In order to investigate the surface structure changes of nickel-based catalysts during the syngas methanation process, nickel-based catalysts were prepared with impregnation method and the tests were carried out in a fluidized bed reactor. The test results showed that the catalytic performance declined rapidly with the reaction time. Energy dispersive spectroscopy measurements of the reacted catalyst were carried out and the results indicated that there was carbon observed on the catalysts surface. The carbon deposited on the catalyst surface was removed in a thermogravimetric analyzer to obtain the regenerated catalyst and it was found that the amount of the accumulated carbon on the catalyst surface was 2.09 wt% of the reacted catalyst. N₂ adsorption–desorption measurements were conducted on the fresh catalyst, reacted catalyst and regenerated catalyst. The specific area of the reacted catalyst decreased significantly and could not restore to the original level even after removing the deposited carbon. The pore volume of reacted catalyst increased 16.67% compared to the fresh catalyst while the average pore diameter remained almost no change. The pores existing on the fresh catalyst were mainly the mesopores while the pore size distribution expanded and the macrospores came into being on the reacted catalyst. It can be concluded that a kind of stable carbon was produced on the catalyst surface after methanation process, which caused dramatic changes to the surface textural properties.

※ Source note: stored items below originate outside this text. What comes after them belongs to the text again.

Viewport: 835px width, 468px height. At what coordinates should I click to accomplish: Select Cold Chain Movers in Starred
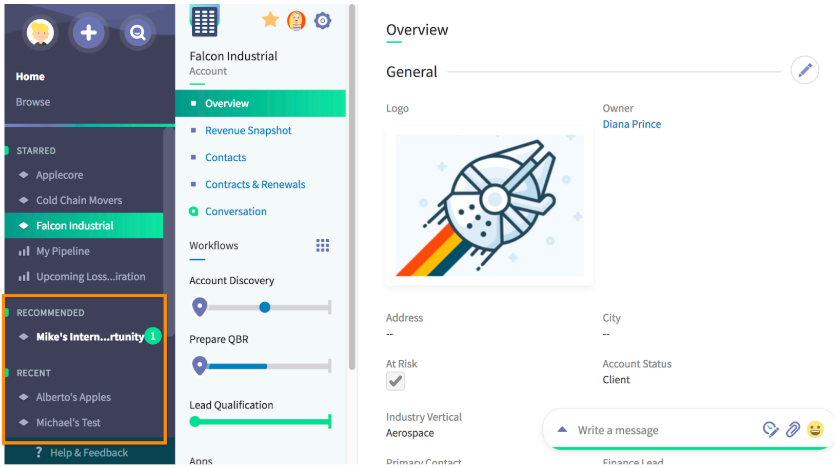point(79,200)
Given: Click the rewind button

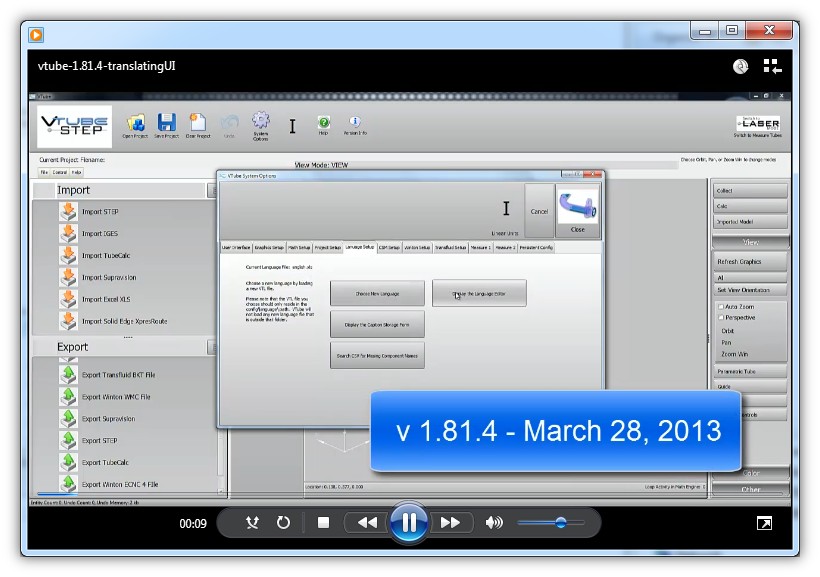Looking at the screenshot, I should pos(367,523).
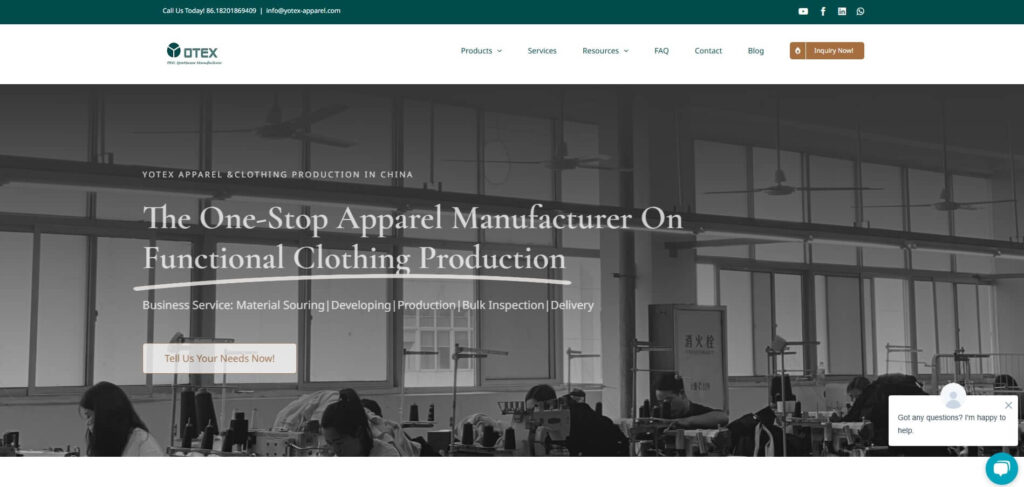Open the LinkedIn social icon

click(x=842, y=11)
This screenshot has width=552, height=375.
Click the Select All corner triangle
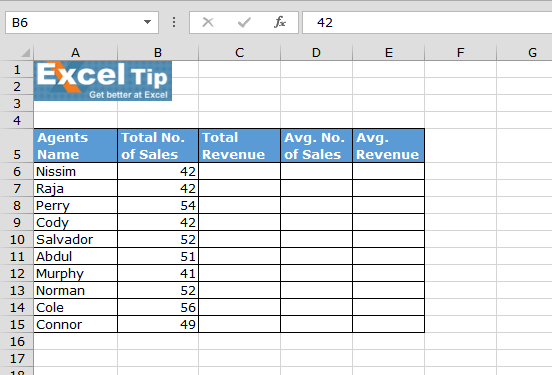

为了研究合成气甲烷化过程中镍基催化剂的表面结构变化，采用浸渍法制备了镍基催化剂，并在流化床反应器中进行了测试。试验结果表明，随着反应时间的延长，催化性能迅速下降。对反应的催化剂进行能量色散光谱测量，结果表明在催化剂表面上观察到碳。在热重分析仪中除去沉积在催化剂表面上的碳以获得再生的催化剂，发现在催化剂表面上的积碳量为反应的催化剂的2.09wt％。N ₂对新鲜催化剂，反应催化剂和再生催化剂进行了吸附-解吸测量。反应的催化剂的比表面积显着降低，并且即使除去沉积的碳也不能恢复到原始水平。与新鲜催化剂相比，反应的催化剂的孔体积增加了16.67％，而平均孔径几乎保持不变。在新鲜催化剂上存在的孔主要是中孔，而孔径分布扩大并且在反应后的催化剂上形成了大孔。可以得出结论，甲烷化过程后在催化剂表面产生了一种稳定的碳，这引起了表面织构性质的巨大变化。